Every record listed below should be copied exactly.

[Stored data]
+---+
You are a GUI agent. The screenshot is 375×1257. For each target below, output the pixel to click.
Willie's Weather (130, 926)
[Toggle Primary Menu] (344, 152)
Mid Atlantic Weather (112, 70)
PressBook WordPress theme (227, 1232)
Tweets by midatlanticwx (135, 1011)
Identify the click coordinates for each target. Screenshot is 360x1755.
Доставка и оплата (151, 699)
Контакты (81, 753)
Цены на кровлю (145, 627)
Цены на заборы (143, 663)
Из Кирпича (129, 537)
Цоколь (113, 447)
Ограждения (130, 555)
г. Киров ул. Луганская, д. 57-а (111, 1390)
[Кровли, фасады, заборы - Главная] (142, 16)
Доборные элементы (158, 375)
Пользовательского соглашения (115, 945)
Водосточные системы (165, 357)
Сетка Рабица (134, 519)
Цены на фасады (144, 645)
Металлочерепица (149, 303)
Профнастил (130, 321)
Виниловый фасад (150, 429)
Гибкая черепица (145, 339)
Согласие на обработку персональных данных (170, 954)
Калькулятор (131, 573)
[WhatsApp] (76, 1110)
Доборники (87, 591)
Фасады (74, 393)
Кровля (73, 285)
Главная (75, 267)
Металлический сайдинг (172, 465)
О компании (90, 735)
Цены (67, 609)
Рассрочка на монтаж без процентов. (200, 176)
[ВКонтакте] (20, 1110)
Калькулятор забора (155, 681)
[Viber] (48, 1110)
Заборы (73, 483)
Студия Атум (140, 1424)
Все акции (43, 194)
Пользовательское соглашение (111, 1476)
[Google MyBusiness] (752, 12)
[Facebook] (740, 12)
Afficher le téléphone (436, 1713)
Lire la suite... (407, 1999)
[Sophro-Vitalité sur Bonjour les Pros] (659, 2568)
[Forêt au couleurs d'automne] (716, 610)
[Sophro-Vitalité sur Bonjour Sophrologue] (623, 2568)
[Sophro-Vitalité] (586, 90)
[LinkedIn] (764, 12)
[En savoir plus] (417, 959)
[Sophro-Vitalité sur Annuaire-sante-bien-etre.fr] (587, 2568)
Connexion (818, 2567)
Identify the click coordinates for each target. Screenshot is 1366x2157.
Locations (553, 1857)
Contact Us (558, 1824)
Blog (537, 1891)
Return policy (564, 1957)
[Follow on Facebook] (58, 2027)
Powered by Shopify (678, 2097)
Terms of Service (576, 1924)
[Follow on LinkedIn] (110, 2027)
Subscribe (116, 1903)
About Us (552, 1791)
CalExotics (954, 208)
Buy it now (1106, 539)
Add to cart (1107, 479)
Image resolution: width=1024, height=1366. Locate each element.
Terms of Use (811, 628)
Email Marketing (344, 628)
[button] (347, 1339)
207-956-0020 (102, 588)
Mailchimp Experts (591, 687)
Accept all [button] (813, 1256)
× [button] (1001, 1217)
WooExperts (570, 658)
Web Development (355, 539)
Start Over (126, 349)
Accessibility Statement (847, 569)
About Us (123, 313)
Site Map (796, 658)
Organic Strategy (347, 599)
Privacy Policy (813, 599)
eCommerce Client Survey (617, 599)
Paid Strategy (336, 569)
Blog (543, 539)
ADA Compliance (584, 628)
+---+
*EXERCISE RESULT*:
You are a GUI agent. The screenshot is 375×1257. For each target below, output the pixel to click.
Willie's Weather (130, 926)
[Toggle Primary Menu] (344, 152)
Mid Atlantic Weather (112, 70)
PressBook WordPress theme (227, 1232)
Tweets by midatlanticwx (135, 1011)
Identify the click coordinates for each target. Screenshot is 360x1755.
Доставка и оплата (151, 699)
Контакты (81, 753)
Цены на кровлю (145, 627)
Цены на заборы (143, 663)
Из Кирпича (129, 537)
Цоколь (113, 447)
Ограждения (130, 555)
г. Киров ул. Луганская, д. 57-а (111, 1390)
[Кровли, фасады, заборы - Главная] (142, 16)
Доборные элементы (158, 375)
Пользовательского соглашения (115, 945)
Водосточные системы (165, 357)
Сетка Рабица (134, 519)
Цены на фасады (144, 645)
Металлочерепица (149, 303)
Профнастил (130, 321)
Виниловый фасад (150, 429)
Гибкая черепица (145, 339)
Согласие на обработку персональных данных (170, 954)
Калькулятор (131, 573)
[WhatsApp] (76, 1110)
Доборники (87, 591)
Фасады (74, 393)
Кровля (73, 285)
Главная (75, 267)
Металлический сайдинг (172, 465)
О компании (90, 735)
Цены (67, 609)
Рассрочка на монтаж без процентов. (200, 176)
[ВКонтакте] (20, 1110)
Калькулятор забора (155, 681)
[Viber] (48, 1110)
Заборы (73, 483)
Студия Атум (140, 1424)
Все акции (43, 194)
Пользовательское соглашение (111, 1476)
[Google MyBusiness] (752, 12)
[Facebook] (740, 12)
Afficher le téléphone (436, 1713)
Lire la suite... (407, 1999)
[Sophro-Vitalité sur Bonjour les Pros] (659, 2568)
[Forêt au couleurs d'automne] (716, 610)
[Sophro-Vitalité sur Bonjour Sophrologue] (623, 2568)
[Sophro-Vitalité] (586, 90)
[LinkedIn] (764, 12)
[En savoir plus] (417, 959)
[Sophro-Vitalité sur Annuaire-sante-bien-etre.fr] (587, 2568)
Connexion (818, 2567)
Identify the click coordinates for each target. Screenshot is 1366x2157.
Locations (553, 1857)
Contact Us (558, 1824)
Blog (537, 1891)
Return policy (564, 1957)
[Follow on Facebook] (58, 2027)
Powered by Shopify (678, 2097)
Terms of Service (576, 1924)
[Follow on LinkedIn] (110, 2027)
Subscribe (116, 1903)
About Us (552, 1791)
CalExotics (954, 208)
Buy it now (1106, 539)
Add to cart (1107, 479)
Image resolution: width=1024, height=1366. Locate each element.
Terms of Use (811, 628)
Email Marketing (344, 628)
[button] (347, 1339)
207-956-0020 (102, 588)
Mailchimp Experts (591, 687)
Accept all [button] (813, 1256)
× [button] (1001, 1217)
WooExperts (570, 658)
Web Development (355, 539)
Start Over (126, 349)
Accessibility Statement (847, 569)
About Us (123, 313)
Site Map (796, 658)
Organic Strategy (347, 599)
Privacy Policy (813, 599)
eCommerce Client Survey (617, 599)
Paid Strategy (336, 569)
Blog (543, 539)
ADA Compliance (584, 628)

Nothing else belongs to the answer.